**À faire**
- A) Traduisez en anglais cette phrase de l'extrait sur les pietàs : « Cette similitude s'arrête là ; ce que l'on ressent à la vue de ces deux pietàs, c'est essentiellement leur différence. »
- B) Rédigez la suite de l'extrait sur les pietàs en partant de sa dernière phrase.

**Extrait du document**
La coexistence du RÈGNE DE LA MORT et de l'HUMANISME DU QUATTROCENTO au  XVe SIÈCLE (3)  la Pietà de MICHEL ANGE

Afin de témoigner de cette surprenante différence de mentalité entre l'art du quattrocento italien et celui du reste de l'Europe, en proie au règne de la mort, il suffit de comparer deux Pietàs contemporaines l'une de l'autre : l'une est sculptée sur une croix de chemin dans un petit village lorrain, Dolaincourt, l'autre a été crée par Michel Ange Buonarotti. 

Pourtant se limiter à cette simple comparaison serait fallacieux, car elle ne dévoile que l'un des aspects de cet artiste, c'est pourquoi, je comparerai cette pietà, la première sculptée par Michel-ange en 1499  à la dernière, celle appelée Ronderini, datée de 1564. et presque contemporaine du tableau de Pieter Brueghel du "triomphe de la mort."(2)

Au niveau de leur composition, ces deux pietàs se ressemblent :  la Vierge Marie assise tient son fils sur ses genoux, elle est vêtu d'un large manteau qui lui recouvre une partie de la tête, elle maintient Jésus par la main passée sous les aisselles. Le Christ est représenté en diagonale, la tête est renversée et le bras extérieur pend vers le sol.

Cette similitude s'arrête là ; ce que l'on ressent à la vue de ces deux pietàs, c'est essentiellement leur différence.

LA PIETÀ DE DOLAINCOURT est sculptée sur le revers d'une croix de chemin qui montre à l'avers le Christ en croix entouré de la Vierge Marie et de saint Jean. On les aperçoit ici de dos de part et d'autre de la Pietà.

Cette Pietà comporte les aspects habituels de ce type de représentation :
   . La Vierge Marie est représentée sous les traits d'une femme âgée, enlaidie par la tristesse et la douleur regardant son fils mort avec le désespoir d'une mère qui vient de perdre son enfant.
   . Le Christ est figuré en tant que cadavre supplicié, portant les stigmates de la mort.

La PIETÀ DE MICHEL ANGE (1475-1564) fut sculptée en 1499, (l'année de la mort de Marcile Ficin), elle se trouve dans la basilique saint Pierre de Rome.
   . Le visage de la Vierge Marie est celui d'une jeune femme dans la plénitude de sa beauté, son visage est impassible, il ne reflète ni douleur ni tristesse, à peine de résignation. On a l'impression que la Vierge Marie est plutôt dans un stade intermédiaire entre la mort de son fils qu'elle a assumée et la résurrection à venir qu'elle attend impassiblement.

**Enregistrements fournis**
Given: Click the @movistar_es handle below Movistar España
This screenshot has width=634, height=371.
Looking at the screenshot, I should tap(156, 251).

---

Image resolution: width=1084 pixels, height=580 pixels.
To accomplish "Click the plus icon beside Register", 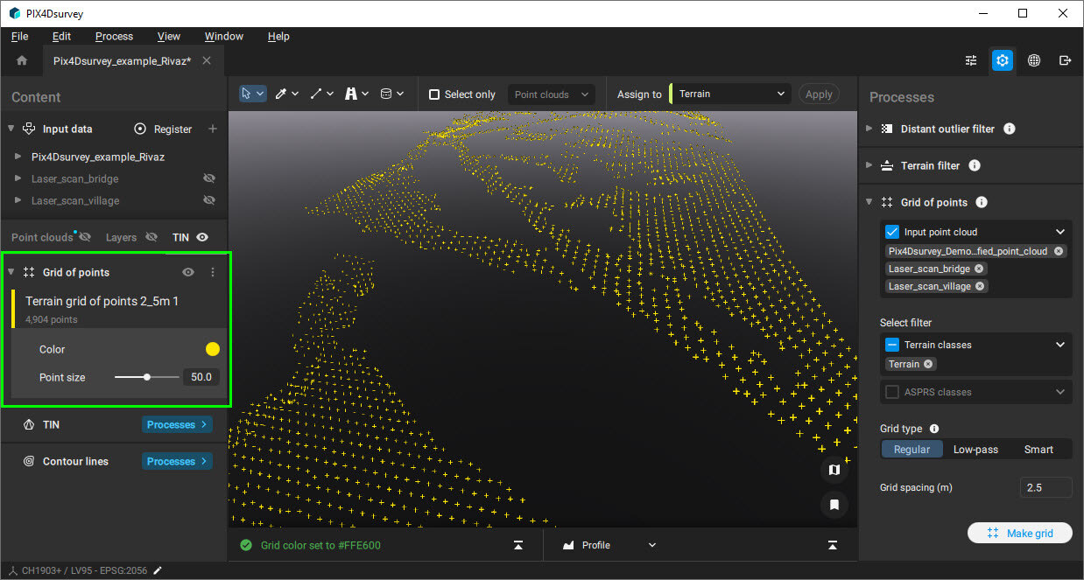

---

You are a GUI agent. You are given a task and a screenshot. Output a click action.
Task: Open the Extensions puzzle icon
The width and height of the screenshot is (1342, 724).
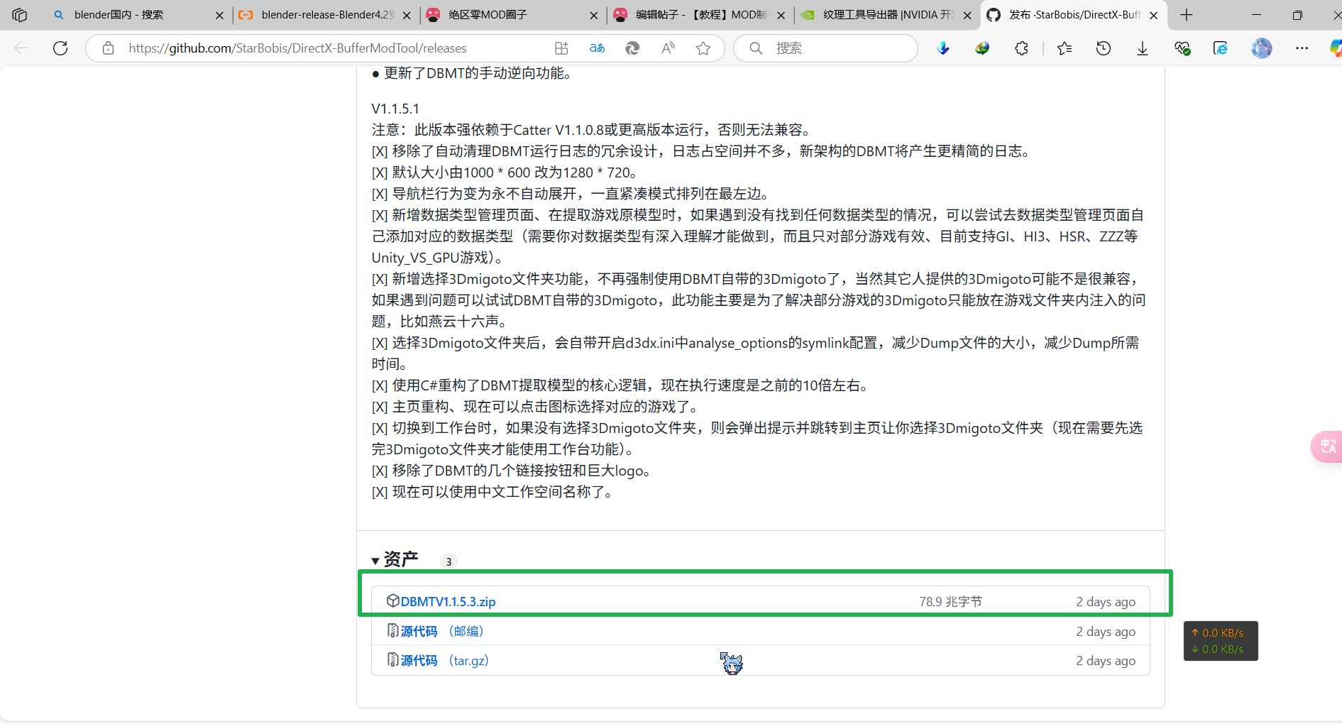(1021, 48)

**Résultats dans l'ordre**
- A) The similarity ends there; what one feels on seeing these two pietàs is essentially their difference.

- B)
   . Le cadavre du Christ n'est pas celui d'un crucifié qui a subi de terribles souffrances, c'est à peine si on aperçoit l'emplacement des clous à la main et la blessure du coup de lance. Le corps est intact, le visage est celui d'un homme jeune dans la plénitude de sa beauté ; on a l'impression qu'il s'agit moins du corps d'un homme mort que de celui d'un homme endormi, moins d'un cadavre que celui du Messie en attente de la résurrection.

Ainsi, selon moi, ces deux pietàs témoignent d'un finalité différente : tandis que l'une est orientée vers la mort, l'autre témoigne de la résurrection imminente. Comment cela était-il possible ? Pour le comprendre, il faut revenir aux CONCEPTS PHILOSOPHIQUES DEVELOPPES A L'EPOQUE DU QUATTROCENTO dont Michel-Ange était un disciple averti.

En premier lieu, cette pietà correspond aux idées développées par l'académie platonicienne de Florence : l'homme est capable de transcender le monde imparfait par la force de son esprit pour accéder au monde des Idées et en l'occurrence à l'Idée du Beau. Michel Ange possédait de solides connaissances en anatomie mais cela ne suffisait pas, il lui fallait représenter l'homme tel que Dieu l'avait conçu à son image par un processus d'idéalisation qui ne pouvait se produire que par l'illumination d'une vision intérieure : ainsi, la Vierge Marie est représentée idéalement dans son essence plus que dans son aspect réel.

Certes, Michel Ange s'inspire de la nature mais il rend ce qu'il voit dans la nature conforme à un canon idéal provenant de son esprit. ( " puisque les belles femmes sont rares... J'utilise une certaine idée qui me vient à l'esprit" disait-il ). La beauté du monde extérieur suscite une image intérieure que l'esprit a recomposée.

À cette recherche platonicienne de l'Idée de Beauté s'ajoute d'importants emprunts au pythagorisme : Les visages imparfaits des modèles sont aussi transcendés par l'application de la règle des nombres et de la proportionnalité tel qu'on le trouve dans les recherches sur le corps humain dont le plus bel exemple est " l'homme de Vitruve" de Leonard de Vinci. les visages de la Vierge Marie et du Christ révèlent, par l'harmonie de leur proportion, l'emploi des règles mathématiques ayant servi à leur élaboration.

Il apparaît aussi deux types d'emprunts à la doctrine d'Aristote : le premier est cette idée que l'âme naît en même temps que le corps et que c'est l'âme qui donne forme au corps, qui le formate pourrait-on dire. (1) : ainsi, au travers de la vision du corps, l'artiste doit représenter l'âme et le spectateur doit ressentir, au delà de la plastique corporelle, la beauté de l'âme, c'est par ce biais que l'on peut établir les pensées qui animent la Vierge de cette pietà.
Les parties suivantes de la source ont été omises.